Un papa "guanelliano"

Categoria: Life 360° Pubblicato Sabato, 06 Aprile 2013

Papa Francesco abbraccia un bimbo disabileSì, lo so che qualcuno leggendo queste righe storcerà un po’ il naso, ma voglio correre lo stesso il rischio! Quale rischio? Quello di dire che papa Francesco è un papa “guanelliano”. In molti, infatti, in questo periodo lo hanno “tirato per la veste”…permettete anche a me di farlo! Certamente, sappiamo che papa Francesco è gesuita, ha preso il nome del santo di Assisi primogenito di migliaia di frati, da ragazzo ha studiato presso i salesiani, peraltro veste di bianco come un domenicano.

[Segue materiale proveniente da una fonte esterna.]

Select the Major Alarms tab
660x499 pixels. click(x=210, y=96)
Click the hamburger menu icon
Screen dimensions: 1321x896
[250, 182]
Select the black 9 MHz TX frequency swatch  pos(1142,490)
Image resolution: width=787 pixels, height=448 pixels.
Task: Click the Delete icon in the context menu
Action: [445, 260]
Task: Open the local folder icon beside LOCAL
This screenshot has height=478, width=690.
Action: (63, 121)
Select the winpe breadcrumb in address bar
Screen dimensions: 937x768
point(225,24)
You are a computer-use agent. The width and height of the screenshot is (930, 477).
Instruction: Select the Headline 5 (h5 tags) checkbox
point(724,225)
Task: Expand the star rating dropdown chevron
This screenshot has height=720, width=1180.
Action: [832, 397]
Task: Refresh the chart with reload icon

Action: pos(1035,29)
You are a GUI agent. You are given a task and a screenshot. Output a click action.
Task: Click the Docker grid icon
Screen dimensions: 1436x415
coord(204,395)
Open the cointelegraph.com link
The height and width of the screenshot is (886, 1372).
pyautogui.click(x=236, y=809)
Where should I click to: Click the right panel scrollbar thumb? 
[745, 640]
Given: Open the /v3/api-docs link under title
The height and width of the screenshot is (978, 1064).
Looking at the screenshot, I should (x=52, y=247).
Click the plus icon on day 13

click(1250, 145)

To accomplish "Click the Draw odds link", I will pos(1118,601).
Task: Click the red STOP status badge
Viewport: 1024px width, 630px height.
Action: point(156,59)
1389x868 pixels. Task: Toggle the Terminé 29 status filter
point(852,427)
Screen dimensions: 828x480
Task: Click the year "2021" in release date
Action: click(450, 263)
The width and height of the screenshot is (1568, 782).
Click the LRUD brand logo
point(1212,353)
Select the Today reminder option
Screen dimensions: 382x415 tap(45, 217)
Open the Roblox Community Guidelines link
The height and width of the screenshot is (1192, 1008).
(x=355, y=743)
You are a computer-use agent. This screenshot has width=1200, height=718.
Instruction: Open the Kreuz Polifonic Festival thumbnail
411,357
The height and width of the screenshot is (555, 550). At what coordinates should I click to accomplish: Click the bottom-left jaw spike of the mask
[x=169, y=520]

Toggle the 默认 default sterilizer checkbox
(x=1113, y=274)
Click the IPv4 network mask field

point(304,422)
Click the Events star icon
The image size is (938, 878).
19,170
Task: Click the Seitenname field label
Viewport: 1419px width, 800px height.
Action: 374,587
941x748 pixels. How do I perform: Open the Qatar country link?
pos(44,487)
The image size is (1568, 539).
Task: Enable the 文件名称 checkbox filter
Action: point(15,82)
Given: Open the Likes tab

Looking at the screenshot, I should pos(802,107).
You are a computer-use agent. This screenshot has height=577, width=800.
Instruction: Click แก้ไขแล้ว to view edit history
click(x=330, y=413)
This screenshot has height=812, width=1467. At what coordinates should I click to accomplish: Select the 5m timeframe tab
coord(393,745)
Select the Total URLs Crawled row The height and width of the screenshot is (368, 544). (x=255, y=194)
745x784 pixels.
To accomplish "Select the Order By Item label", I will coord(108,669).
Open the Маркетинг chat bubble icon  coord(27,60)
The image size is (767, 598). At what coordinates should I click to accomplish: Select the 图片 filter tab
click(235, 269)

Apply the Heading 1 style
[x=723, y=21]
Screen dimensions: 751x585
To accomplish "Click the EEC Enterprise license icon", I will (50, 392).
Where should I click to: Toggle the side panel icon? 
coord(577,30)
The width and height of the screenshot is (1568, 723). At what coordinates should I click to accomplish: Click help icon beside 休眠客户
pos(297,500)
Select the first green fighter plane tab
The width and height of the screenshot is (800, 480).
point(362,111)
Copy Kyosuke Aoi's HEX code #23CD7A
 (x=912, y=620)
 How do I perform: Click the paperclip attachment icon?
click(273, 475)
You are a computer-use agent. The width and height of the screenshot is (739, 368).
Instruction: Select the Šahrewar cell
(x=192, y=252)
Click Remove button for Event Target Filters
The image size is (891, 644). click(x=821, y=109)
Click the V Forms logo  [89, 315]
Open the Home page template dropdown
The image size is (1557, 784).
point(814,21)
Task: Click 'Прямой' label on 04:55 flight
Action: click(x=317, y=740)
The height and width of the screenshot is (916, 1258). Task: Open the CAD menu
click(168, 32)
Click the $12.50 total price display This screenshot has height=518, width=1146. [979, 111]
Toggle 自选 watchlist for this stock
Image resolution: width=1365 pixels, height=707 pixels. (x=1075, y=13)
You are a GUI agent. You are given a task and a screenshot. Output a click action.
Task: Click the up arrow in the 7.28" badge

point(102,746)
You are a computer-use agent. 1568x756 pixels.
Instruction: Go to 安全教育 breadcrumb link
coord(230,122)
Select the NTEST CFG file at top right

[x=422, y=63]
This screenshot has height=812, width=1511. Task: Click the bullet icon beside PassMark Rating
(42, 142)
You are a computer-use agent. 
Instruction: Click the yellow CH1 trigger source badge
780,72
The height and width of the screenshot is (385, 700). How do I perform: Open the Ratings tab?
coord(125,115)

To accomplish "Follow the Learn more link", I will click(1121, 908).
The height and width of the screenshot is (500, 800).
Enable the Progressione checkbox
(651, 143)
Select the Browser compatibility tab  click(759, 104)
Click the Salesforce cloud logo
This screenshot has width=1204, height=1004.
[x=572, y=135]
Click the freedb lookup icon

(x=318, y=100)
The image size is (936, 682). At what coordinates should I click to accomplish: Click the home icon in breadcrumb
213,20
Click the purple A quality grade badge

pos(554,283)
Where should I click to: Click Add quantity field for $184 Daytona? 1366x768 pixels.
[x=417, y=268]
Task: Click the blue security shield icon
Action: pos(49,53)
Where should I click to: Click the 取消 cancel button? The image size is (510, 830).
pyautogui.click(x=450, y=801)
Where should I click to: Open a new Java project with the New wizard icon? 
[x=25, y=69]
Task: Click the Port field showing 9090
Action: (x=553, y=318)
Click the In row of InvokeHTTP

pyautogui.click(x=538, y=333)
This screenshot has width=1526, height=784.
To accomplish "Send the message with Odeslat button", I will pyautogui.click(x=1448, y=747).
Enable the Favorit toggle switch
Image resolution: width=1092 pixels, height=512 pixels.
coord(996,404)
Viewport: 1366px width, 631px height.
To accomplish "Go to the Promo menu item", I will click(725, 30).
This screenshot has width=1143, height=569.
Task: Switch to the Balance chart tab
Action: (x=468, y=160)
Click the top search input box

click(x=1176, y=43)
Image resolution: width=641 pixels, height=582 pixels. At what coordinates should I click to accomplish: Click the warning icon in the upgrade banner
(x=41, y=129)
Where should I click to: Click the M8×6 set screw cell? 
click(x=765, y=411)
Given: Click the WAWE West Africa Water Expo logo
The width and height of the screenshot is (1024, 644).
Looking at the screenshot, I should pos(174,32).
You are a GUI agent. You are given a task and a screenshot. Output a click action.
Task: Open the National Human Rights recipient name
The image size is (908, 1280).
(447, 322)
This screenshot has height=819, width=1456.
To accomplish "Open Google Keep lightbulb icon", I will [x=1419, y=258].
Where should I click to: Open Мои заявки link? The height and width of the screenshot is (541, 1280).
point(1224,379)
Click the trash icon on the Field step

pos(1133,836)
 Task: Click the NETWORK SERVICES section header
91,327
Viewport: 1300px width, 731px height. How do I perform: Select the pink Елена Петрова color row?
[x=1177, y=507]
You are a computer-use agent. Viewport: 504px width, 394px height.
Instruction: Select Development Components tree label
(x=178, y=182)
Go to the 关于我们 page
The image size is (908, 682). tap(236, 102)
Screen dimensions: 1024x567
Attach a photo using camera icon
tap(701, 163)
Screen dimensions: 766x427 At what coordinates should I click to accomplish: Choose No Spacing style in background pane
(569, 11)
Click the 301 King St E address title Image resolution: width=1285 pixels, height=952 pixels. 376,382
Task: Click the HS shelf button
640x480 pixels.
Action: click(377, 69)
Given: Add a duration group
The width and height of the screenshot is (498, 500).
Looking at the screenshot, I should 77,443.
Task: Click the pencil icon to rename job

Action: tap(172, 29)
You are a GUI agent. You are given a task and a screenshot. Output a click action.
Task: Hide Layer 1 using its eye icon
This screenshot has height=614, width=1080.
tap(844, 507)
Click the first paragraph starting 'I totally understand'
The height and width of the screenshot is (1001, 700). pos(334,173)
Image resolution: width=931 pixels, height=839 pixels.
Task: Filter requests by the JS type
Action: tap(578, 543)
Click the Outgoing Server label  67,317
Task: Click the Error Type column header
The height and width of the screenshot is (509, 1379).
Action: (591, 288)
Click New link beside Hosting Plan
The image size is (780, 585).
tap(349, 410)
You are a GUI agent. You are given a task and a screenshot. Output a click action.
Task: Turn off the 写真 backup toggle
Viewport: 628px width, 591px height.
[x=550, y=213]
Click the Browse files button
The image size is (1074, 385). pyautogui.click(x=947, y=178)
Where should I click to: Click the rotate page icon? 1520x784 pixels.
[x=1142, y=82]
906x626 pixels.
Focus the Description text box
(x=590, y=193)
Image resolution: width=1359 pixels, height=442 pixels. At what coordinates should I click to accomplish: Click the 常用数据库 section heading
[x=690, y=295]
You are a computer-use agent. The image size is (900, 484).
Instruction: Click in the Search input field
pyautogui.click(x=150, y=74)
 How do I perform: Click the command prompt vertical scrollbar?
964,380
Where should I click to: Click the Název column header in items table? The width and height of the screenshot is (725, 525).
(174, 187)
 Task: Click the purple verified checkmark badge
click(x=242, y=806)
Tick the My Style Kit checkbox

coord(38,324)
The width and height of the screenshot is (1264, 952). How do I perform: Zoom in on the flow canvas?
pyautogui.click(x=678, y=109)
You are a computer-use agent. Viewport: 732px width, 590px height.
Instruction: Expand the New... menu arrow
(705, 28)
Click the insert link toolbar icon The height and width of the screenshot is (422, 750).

Ma in questi primi giorni di pontificato mi è parso proprio guanelliano! A partire dalle parole semplici e umili con le quali più volte ha sottolineato la carità misericordiosa di Dio o il cammino che per giungere a Dio deve passare per la croce. Per continuare poi nei gesti di amore concreto e preferenziale per gli ultimi, per i poveri, per le periferie. L’aver celebrato la Messa del giovedì santo con i minori in difficoltà e aver lavato loro i piedi in segno di umile servizio; gli abbracci ripetuti e spontanei ai disabili in piazza san Pietro, abbracci e baci affettuosi di un papa papà. Si è un papa “guanelliano”, ma forse non è questo quello che conta. Ciò che importa è la certezza che papa Francesco guiderà la Chiesa come grande testimone di fede, costruttore di speranza e apostolo della carità e per noi sarà la stella che guiderà il cammino!